Accumulation of divalent organic anions by mitochondria

Abstract

Liver mitochondria accumulate and concentrate large quantities of potassium and divalent anions. Potassium is required for organic anion accumulation. Salts of sodium, magnesium or calcium are not accumulated. Both organic (succinate, malate, glutamate) divalent anions, as well as inorganic divalent anions (phosphate, arsenate) are accumulated. Monovalent anions (chloride or fluoride) are not accumulated. All divalent anions tested are competitive inhibitors of each other. Small amounts of uncoupling agents (valinomycin, gramicidin, calcium ions) or diffusible weakly acidic anions, such as acetate or formate, stimulate potassium divalent anion accumulation. Large quantities of the above uncoupling agent block the accumulation process as well as cause the rapid release of accumulated potassium salts from mitochondria.

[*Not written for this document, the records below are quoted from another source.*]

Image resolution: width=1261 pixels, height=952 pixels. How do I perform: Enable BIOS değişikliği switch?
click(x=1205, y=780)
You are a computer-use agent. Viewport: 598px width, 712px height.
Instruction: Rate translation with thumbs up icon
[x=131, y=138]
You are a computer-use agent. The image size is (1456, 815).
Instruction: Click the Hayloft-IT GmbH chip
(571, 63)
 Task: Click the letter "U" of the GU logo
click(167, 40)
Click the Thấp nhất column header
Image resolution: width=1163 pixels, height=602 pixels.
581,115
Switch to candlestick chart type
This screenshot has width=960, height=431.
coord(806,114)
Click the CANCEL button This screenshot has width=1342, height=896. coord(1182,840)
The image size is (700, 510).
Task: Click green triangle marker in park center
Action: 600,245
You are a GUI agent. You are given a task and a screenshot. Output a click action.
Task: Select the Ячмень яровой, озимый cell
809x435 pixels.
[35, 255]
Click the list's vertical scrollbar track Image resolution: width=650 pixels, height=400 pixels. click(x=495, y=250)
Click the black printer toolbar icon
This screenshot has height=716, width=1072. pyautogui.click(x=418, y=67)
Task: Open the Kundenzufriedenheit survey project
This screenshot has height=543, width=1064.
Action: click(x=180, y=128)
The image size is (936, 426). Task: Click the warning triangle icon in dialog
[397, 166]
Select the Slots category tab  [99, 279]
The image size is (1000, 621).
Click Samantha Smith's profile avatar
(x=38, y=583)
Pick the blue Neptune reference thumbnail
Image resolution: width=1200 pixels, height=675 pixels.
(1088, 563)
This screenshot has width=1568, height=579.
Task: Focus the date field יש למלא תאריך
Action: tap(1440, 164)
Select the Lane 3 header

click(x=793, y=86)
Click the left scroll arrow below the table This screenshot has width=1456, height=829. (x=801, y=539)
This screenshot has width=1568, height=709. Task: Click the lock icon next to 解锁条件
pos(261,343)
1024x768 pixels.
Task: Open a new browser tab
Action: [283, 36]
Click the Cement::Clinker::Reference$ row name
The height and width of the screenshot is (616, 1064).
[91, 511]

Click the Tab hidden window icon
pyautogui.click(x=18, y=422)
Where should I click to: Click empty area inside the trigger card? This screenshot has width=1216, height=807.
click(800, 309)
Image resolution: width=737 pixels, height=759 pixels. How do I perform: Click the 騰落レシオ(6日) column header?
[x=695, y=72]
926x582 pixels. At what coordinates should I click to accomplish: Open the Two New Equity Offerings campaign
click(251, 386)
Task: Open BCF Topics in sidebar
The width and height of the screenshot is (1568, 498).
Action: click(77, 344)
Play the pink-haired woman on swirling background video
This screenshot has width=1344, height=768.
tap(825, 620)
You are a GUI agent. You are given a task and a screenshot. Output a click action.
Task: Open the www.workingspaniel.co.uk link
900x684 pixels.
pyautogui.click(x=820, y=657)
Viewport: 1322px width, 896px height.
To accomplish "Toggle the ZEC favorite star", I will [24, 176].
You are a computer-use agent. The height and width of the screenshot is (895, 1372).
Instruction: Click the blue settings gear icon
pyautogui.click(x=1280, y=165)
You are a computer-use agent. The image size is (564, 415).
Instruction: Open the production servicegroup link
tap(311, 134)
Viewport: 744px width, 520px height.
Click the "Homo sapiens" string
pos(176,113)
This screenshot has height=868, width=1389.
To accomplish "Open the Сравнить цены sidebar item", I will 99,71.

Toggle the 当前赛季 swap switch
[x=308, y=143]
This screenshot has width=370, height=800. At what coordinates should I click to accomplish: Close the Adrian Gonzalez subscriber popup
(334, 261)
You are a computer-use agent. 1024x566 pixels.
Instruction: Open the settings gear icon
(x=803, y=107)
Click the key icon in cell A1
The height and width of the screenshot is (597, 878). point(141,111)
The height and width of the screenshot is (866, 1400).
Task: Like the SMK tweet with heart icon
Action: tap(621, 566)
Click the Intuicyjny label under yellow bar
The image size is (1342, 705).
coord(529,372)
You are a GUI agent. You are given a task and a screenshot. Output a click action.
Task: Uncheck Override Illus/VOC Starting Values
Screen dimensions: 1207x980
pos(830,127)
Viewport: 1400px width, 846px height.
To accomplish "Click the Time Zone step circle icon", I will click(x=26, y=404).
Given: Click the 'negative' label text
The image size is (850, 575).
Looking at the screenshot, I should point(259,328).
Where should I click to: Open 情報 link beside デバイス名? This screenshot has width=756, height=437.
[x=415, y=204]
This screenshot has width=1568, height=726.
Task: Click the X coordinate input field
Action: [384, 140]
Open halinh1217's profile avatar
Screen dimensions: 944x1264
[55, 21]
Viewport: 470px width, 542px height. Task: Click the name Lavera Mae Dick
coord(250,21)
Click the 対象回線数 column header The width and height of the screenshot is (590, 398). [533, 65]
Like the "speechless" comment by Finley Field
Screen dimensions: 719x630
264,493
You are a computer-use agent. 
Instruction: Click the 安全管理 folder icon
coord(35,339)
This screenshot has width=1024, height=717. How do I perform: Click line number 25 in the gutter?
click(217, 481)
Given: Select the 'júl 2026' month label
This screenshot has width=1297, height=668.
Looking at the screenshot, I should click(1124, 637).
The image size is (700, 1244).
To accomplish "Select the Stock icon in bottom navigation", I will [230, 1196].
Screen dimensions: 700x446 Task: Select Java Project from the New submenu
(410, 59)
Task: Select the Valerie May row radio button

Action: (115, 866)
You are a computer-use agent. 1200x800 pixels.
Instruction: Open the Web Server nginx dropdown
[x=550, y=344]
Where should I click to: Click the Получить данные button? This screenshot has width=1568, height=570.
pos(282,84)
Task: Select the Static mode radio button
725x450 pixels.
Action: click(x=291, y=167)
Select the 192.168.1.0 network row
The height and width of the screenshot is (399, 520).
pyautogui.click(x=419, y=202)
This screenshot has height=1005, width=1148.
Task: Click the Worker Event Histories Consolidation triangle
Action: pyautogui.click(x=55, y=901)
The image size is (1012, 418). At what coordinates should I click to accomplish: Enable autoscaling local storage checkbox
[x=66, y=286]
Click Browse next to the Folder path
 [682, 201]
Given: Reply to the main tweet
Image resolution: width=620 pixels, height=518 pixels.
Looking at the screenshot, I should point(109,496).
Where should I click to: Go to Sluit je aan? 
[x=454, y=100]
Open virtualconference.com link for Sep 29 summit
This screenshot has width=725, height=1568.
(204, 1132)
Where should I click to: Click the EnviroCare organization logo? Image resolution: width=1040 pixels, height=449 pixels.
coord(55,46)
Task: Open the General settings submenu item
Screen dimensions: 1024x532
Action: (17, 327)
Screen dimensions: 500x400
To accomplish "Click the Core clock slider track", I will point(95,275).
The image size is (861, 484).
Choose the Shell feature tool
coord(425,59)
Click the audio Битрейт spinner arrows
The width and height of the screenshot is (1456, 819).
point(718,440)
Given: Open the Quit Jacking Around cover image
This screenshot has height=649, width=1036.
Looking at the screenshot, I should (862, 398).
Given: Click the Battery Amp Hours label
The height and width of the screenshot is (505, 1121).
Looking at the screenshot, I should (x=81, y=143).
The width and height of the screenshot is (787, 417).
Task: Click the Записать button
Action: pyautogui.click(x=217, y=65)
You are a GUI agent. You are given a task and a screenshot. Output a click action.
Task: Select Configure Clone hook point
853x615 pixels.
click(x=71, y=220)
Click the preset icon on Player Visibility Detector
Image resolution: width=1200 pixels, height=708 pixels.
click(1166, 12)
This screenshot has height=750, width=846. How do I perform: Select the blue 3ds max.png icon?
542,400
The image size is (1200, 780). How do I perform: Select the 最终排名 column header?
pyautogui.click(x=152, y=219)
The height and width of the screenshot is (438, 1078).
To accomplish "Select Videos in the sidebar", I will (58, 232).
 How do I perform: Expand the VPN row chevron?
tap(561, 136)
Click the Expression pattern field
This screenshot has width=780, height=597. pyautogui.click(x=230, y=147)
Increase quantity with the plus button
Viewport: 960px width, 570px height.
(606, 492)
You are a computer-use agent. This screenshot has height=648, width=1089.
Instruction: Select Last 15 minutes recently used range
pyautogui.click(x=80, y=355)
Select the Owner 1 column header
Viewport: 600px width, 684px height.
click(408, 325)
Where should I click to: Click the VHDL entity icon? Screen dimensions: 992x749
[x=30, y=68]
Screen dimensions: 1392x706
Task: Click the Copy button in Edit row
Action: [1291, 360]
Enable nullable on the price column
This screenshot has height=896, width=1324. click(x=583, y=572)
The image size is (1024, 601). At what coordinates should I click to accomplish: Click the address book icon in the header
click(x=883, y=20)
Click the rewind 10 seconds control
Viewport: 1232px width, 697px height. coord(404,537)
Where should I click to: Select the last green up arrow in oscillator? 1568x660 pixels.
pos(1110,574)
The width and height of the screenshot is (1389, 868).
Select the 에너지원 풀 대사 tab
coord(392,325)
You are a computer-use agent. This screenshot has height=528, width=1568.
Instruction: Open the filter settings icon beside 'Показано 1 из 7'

Intramitochondrial accumulation of these alkaline potassium salts results in extramitochondrial acidification. Stoichiometric amounts of acid are produced when the extramitochondrial anion is strongly acidic. Proportionately less extramitochondrial acid is produced when the exterior anion is more weakly acidic. A proposed mechanism for divalent anion accumulation, which is associated with accumulation of potassium, is presented.